Excerpted passage —

──────

Response of a data monitoring job creation request

When your job is submitted successfully, you will receive a response with a jobid. Note the jobId to use it in submit requests to retrieve job details or to perform any other actions on the job. Here is an example of a data monitoring job creation response:

{
  "jobId": "OML$7ABB6308_1664_4CB4_84B1_598A6EA599D1",
  "links": [
    {
      "rel": "self",
      "href": "<OML Service URL>/omlmod/v1/jobs/OML%247ABB6308_1664_4CB4_84B1_598A6EA599D1"
    }
  ]
}

3: View Details of the Submitted Job

To view details of your submitted job, send a GET request to the /omlmod/v1/jobs/{jobID} endpoint. Here, jobId is the ID provided in response to the successful submission of your data monitoring job in the previous step.

──────

Information provided —
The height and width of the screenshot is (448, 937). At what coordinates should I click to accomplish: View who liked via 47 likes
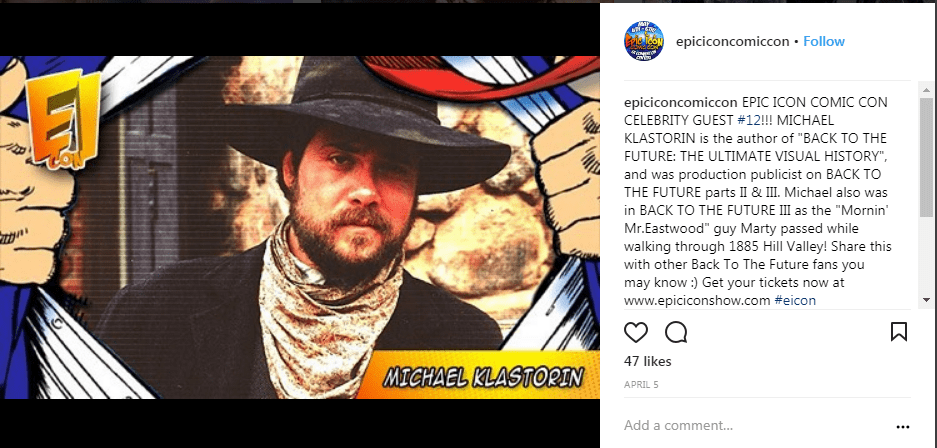648,361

──────

Task set —
(1) In the data monitoring job documentation, what endpoint takes a GET request to view details of a submitted job?
(2) Write the next part of the data monitoring job documentation, picking up after its last sentence.

Answers by task —
(1) /omlmod/v1/jobs/{jobID}

(2)
Run the following command to view job details:

$ export jobid='OML$7ABB6308_1664_4CB4_84B1_598A6EA599D1'  # save the job ID to a single-quoted variable

$ curl -X GET "<oml-cloud-service-location-url>/omlmod/v1/jobs/${jobid}"  \
       --header 'Accept: application/json' \
       --header 'Content-Type: application/json' \
       --header "Authorization: Bearer ${token}" | jq

Response of the Job Detail Request

Here is a response of the job details request. If your job has already run once earlier, you will see information returned about the last job run.

{
  "jobId": "OML$7ABB6308_1664_4CB4_84B1_598A6EA599D1",
  "jobRequest": {
    "jobSchedule": {
      "jobStartDate": "2023-03-24T20:30:26Z",
      "repeatInterval": "FREQ=HOURLY",
      "jobEndDate": "2023-03-24T23:30:26Z",
      "maxRuns": 3
    },
    "jobProperties": {
      "jobType": "DATA_MONITORING",
      "inputSchemaName": "OMLUSER",
      "outputSchemaName": "OMLUSER",
      "outputData": "householdPowerConsumption",
      "jobDescription": "Monitor household power",
      "jobName": "HouseholdPowerDataMonitoring",
      "disableJob": false,
      "jobServiceLevel": "LOW",
      "baselineData": "HOUSEHOLD_POWER_BASE",
      "newData": "HOUSEHOLD_POWER_NEW",
      "timeColumn": "DATES",
      "startDate": "2008-01-01T00:00:00Z",
      "endDate": "2010-11-26T00:00:00Z",
      "frequency": "Year",
      "threshold": 0.8,
      "recompute": false,
      "caseidColumn": null,
      "featureList": [
        "GLOBAL_ACTIVE_POWER",
        "GLOBAL_REACTIVE_POWER",
        "VOLTAGE",
        "SUB_METERING_1",
        "SUB_METERING_2",
        "SUB_METERING_3"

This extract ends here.